▸ WHAT YOU SHOULD DO:
Pick out every line in the records below that contains the word "learning". Treat uppercase and lowercase as different.

Data listing
╭──

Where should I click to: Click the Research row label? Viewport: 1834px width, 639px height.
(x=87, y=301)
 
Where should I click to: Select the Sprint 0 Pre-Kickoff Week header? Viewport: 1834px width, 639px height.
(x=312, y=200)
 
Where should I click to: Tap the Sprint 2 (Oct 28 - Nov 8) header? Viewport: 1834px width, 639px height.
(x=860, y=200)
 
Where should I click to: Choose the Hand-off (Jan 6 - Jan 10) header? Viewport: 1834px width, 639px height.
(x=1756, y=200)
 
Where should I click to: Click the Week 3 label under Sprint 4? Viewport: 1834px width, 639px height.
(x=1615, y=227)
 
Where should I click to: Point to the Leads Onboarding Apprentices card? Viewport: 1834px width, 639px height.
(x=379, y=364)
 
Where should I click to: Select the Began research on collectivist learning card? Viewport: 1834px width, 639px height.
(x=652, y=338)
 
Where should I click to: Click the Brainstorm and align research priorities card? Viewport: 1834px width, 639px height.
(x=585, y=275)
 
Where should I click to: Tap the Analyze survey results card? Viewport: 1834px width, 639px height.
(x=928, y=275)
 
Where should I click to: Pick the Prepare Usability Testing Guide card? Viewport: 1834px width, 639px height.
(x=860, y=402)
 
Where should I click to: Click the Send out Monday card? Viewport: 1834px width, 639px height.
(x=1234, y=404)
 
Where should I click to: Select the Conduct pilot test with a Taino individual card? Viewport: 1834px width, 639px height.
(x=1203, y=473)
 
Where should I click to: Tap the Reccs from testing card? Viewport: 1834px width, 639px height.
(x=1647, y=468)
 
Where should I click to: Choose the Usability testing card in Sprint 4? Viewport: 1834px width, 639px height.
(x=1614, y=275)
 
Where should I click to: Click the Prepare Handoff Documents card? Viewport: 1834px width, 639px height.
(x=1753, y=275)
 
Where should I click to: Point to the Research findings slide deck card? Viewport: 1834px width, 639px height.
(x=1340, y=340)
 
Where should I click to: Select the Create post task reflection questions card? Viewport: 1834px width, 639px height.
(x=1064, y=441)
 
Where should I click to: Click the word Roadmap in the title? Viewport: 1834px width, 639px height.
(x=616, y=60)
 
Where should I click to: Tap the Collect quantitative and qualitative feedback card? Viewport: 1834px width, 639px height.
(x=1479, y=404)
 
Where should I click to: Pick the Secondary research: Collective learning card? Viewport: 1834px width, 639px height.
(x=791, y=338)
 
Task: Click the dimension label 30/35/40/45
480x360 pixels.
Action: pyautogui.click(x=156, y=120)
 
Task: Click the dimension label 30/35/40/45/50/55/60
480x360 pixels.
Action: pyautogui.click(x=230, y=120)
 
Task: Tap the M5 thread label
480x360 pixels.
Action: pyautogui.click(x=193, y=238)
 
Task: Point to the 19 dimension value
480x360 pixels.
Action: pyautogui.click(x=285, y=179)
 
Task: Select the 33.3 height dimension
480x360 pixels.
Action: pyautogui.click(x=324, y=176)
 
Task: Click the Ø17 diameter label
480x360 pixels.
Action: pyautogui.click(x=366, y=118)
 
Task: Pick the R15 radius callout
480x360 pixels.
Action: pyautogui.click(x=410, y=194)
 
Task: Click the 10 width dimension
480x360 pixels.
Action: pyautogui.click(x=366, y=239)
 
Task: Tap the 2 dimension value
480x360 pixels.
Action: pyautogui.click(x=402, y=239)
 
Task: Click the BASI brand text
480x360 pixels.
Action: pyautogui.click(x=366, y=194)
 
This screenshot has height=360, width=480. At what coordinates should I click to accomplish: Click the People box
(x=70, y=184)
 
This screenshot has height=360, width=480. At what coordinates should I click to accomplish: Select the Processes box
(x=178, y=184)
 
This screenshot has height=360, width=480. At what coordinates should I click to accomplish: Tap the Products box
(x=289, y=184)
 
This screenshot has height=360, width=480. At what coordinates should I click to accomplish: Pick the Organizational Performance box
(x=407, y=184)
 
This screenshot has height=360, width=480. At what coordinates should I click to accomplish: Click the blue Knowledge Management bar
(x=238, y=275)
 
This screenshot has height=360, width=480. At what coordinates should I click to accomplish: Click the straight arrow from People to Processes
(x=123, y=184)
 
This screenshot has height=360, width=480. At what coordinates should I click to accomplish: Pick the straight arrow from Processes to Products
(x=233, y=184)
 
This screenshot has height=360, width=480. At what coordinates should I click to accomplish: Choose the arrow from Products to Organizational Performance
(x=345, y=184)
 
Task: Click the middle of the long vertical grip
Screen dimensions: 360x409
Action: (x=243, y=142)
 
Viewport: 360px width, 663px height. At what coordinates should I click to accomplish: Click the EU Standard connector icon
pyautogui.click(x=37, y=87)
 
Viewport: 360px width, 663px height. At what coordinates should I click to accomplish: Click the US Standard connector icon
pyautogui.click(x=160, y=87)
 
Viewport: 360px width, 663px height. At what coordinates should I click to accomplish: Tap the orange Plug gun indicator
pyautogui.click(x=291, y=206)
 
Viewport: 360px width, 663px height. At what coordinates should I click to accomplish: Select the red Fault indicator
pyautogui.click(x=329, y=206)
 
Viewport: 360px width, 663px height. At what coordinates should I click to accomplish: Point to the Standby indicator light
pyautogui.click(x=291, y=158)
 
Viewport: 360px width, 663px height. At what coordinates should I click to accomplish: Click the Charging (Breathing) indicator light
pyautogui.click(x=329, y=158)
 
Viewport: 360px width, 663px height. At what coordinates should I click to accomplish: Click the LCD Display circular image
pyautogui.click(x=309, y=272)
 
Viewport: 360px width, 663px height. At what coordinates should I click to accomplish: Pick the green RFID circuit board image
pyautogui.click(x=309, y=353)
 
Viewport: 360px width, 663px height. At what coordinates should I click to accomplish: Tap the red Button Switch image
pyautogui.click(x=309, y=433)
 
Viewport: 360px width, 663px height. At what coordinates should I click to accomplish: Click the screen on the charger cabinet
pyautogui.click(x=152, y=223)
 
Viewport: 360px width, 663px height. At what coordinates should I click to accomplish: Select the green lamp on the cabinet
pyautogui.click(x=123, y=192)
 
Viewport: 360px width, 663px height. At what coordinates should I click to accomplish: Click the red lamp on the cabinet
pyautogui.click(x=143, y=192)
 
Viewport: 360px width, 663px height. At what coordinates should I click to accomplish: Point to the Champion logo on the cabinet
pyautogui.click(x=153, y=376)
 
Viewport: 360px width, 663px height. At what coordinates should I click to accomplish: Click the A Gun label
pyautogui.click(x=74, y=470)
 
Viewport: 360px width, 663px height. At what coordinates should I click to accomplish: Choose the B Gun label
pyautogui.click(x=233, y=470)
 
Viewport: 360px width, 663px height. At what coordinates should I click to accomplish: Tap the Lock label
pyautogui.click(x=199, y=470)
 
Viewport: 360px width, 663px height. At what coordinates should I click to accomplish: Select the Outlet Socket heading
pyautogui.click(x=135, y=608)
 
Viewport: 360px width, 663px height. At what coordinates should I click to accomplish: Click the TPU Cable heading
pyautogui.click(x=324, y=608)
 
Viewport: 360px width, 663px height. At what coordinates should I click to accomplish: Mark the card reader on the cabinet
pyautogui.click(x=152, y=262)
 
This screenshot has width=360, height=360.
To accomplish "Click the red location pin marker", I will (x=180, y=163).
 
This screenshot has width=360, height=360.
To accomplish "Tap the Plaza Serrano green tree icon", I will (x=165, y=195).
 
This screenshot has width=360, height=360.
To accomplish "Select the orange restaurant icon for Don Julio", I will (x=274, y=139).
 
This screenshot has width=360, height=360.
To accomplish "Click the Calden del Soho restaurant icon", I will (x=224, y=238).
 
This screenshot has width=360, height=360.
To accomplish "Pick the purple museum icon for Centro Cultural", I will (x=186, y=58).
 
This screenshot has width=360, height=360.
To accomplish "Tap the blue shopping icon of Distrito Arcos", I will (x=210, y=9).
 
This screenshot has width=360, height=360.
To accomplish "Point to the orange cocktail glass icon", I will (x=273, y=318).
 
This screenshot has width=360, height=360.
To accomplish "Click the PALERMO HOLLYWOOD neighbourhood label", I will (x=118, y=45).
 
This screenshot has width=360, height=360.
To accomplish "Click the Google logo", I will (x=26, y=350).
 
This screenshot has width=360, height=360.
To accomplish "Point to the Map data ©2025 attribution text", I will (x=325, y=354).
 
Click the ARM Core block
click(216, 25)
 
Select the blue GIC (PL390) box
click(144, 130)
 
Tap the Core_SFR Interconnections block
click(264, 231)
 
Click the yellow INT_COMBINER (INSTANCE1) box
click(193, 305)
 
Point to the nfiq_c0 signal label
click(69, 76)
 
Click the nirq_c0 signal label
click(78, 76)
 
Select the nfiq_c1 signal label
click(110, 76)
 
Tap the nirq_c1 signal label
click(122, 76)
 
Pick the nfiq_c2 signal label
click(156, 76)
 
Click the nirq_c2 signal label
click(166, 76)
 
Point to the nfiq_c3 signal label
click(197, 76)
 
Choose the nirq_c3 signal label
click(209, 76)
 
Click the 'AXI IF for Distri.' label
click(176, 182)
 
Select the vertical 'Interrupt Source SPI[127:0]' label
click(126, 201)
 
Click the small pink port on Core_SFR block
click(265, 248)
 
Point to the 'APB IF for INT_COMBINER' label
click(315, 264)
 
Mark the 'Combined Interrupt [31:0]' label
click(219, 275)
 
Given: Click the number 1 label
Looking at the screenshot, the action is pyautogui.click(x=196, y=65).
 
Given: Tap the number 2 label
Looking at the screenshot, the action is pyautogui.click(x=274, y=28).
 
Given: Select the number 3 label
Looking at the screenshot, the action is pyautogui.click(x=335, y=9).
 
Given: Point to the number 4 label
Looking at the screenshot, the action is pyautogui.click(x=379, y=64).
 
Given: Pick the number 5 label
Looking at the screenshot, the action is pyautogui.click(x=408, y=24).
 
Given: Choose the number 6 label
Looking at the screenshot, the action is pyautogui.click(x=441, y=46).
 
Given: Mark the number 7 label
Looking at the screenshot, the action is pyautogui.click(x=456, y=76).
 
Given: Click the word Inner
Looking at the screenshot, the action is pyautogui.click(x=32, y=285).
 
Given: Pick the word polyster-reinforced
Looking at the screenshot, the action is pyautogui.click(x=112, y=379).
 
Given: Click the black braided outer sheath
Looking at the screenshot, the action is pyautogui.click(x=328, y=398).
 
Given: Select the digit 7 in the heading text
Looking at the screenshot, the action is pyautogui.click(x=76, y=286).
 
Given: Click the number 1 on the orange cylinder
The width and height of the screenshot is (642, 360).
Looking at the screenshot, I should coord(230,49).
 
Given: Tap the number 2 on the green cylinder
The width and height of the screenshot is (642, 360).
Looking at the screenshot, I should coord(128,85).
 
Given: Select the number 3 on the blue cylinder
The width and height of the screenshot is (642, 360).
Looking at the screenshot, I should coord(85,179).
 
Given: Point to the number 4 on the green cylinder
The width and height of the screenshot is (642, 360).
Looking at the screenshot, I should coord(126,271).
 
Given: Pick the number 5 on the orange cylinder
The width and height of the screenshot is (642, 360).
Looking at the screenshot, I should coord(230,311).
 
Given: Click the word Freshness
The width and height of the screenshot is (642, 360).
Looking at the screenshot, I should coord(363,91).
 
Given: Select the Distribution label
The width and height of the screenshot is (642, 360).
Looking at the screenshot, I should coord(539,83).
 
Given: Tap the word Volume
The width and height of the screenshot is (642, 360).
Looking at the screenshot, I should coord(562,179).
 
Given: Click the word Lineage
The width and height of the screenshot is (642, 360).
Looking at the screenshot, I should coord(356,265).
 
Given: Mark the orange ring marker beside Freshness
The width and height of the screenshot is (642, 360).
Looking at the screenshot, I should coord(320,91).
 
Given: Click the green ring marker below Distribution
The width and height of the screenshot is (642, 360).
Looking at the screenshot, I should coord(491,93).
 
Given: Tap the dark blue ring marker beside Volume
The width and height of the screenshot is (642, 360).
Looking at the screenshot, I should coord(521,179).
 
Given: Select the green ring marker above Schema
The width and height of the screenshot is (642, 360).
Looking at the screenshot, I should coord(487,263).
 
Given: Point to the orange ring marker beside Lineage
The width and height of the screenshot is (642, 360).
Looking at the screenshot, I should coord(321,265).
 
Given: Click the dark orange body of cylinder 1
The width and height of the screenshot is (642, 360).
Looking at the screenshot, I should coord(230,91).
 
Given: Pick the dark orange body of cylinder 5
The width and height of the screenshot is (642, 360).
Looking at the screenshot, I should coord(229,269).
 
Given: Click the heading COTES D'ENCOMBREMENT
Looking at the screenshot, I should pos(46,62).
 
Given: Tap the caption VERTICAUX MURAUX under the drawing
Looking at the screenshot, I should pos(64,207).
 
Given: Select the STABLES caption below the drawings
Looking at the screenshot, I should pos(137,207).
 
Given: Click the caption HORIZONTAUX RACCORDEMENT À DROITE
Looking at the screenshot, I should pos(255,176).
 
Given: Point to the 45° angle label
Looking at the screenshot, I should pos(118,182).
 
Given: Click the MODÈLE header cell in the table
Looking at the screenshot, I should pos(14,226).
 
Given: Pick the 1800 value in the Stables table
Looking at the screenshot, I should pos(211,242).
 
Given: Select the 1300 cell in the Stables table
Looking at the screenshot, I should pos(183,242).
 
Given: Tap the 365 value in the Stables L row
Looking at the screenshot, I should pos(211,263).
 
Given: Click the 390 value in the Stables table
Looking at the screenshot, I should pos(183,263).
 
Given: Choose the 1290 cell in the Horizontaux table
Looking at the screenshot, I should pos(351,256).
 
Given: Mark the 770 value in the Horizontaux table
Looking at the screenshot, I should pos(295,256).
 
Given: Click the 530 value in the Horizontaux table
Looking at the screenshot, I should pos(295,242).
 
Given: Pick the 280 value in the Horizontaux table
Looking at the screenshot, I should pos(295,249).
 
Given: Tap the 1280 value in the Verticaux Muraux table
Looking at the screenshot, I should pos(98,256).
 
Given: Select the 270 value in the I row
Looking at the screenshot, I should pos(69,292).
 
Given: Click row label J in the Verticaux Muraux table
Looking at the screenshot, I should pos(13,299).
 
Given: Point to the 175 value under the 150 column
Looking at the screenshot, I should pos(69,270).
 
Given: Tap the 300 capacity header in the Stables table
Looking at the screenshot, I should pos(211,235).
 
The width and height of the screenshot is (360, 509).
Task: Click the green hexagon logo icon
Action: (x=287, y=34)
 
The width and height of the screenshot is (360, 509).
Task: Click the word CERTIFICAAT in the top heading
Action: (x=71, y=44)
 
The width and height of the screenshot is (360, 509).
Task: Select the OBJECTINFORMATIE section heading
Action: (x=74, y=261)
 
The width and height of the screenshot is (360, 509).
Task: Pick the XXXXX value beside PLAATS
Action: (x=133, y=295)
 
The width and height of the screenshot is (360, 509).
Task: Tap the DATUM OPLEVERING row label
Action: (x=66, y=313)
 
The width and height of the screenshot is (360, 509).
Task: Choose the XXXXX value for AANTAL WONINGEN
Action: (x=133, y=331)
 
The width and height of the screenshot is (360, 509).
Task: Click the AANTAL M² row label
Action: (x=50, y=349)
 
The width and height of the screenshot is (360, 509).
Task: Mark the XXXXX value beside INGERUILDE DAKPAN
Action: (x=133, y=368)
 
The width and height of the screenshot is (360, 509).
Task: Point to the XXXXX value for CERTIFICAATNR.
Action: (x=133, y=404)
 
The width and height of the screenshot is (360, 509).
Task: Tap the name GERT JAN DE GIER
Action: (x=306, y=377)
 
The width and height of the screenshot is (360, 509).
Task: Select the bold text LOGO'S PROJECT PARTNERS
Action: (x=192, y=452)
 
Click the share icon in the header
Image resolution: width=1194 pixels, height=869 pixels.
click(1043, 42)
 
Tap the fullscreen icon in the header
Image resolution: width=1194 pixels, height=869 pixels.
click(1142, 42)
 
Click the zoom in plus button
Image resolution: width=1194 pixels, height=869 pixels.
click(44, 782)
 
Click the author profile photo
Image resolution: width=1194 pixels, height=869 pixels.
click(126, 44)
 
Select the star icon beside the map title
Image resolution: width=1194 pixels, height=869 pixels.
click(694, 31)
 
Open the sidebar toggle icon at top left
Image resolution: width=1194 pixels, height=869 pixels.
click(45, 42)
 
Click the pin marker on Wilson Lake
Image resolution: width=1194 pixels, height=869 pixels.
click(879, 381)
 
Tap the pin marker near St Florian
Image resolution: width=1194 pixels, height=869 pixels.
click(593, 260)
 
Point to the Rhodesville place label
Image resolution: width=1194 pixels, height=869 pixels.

╰──

▸ THE OUTPUT:
Where should I click to: Select the Began research on collectivist learning card? Viewport: 1834px width, 639px height.
Where should I click to: Pick the Secondary research: Collective learning card? Viewport: 1834px width, 639px height.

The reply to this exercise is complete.